• PAGE:
____
It is a privilege to deliver this lecture, considering the rich history of ABU, which is one of the leading universities not only in Nigeria but also in Africa. Right from its establishment on October 4, 1962, Ahmadu Bello University has been offering students all over Nigeria and beyond, world-class education that has made it stand out among its peers. Indeed, ABU alumni have continued to excel ahead of their contemporaries from other institutions, producing reputable leaders in both the public and private sectors, including I must add, our respected Chairman of today’s lecture, His Royal Highness the Emir of Kano, and the Executive Governor of Kaduna state.
Renowned intellectuals have also found ABU a fertile ground for breeding ideas that have re-defined our socio-political ethos.
In the spirit of the times and with an eye to the future needs of our newly independent country, from inception Ahmadu Bello University focused on Agriculture and Engineering in recognition of the vast expanse of arable land in the country and the need to accelerate industrialization of the national economy.
____
• TASK TO COMPLETE: According to the lecture excerpt, on what date was Ahmadu Bello University established?

(Data items)
____
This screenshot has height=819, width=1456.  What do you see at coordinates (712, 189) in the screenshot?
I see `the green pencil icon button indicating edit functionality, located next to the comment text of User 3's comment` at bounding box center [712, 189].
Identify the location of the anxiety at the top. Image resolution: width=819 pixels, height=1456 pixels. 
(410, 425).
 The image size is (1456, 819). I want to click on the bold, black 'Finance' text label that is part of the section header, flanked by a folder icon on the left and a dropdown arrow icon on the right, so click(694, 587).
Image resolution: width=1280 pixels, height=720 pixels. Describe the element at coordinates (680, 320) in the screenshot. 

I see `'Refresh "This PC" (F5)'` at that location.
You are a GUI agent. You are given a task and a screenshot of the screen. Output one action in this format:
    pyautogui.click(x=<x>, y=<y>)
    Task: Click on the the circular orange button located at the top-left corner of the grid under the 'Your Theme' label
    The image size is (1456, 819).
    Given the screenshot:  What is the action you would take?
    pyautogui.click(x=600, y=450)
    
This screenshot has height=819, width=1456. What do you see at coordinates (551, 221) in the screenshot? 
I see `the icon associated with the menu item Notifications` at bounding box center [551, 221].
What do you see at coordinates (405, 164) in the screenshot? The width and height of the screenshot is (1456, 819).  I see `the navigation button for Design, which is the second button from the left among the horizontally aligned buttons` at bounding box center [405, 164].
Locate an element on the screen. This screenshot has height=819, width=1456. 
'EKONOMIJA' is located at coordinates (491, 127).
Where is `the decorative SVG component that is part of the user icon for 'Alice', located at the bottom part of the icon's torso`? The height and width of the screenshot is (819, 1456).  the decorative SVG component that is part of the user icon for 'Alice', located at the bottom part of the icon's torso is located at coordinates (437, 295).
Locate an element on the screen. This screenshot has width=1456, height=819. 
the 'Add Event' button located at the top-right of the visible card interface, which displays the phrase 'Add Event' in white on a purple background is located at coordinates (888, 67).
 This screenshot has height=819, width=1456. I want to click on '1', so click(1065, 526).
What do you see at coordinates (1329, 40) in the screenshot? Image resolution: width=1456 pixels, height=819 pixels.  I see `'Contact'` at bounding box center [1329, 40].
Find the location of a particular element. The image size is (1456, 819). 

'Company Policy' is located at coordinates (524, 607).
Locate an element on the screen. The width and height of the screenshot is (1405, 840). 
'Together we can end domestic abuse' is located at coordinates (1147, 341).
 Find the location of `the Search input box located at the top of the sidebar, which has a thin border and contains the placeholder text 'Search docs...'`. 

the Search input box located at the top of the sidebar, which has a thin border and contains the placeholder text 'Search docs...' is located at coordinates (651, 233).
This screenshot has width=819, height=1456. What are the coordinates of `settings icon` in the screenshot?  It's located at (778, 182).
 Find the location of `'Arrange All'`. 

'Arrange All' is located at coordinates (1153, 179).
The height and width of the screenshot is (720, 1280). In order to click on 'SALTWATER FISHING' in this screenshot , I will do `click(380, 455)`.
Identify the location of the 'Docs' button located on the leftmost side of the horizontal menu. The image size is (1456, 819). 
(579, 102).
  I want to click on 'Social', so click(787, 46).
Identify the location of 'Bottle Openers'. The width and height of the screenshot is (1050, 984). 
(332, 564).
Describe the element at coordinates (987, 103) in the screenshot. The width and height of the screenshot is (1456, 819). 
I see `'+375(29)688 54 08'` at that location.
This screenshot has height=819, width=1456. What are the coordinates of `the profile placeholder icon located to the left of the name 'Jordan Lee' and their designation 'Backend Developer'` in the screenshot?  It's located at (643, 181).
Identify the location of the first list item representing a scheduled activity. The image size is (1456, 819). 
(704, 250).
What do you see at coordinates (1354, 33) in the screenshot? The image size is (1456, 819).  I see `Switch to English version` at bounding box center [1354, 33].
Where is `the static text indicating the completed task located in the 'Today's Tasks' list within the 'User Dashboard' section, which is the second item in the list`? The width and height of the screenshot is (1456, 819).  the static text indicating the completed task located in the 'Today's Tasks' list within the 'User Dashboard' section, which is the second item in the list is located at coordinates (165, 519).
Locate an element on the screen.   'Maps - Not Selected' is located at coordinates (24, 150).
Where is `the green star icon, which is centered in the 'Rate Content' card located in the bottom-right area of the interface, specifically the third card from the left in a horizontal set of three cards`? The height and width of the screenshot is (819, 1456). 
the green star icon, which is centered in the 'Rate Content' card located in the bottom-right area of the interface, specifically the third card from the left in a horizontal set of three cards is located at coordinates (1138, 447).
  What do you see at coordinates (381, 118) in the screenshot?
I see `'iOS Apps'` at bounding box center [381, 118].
____
• ANSWER FOR THE TASK: October 4, 1962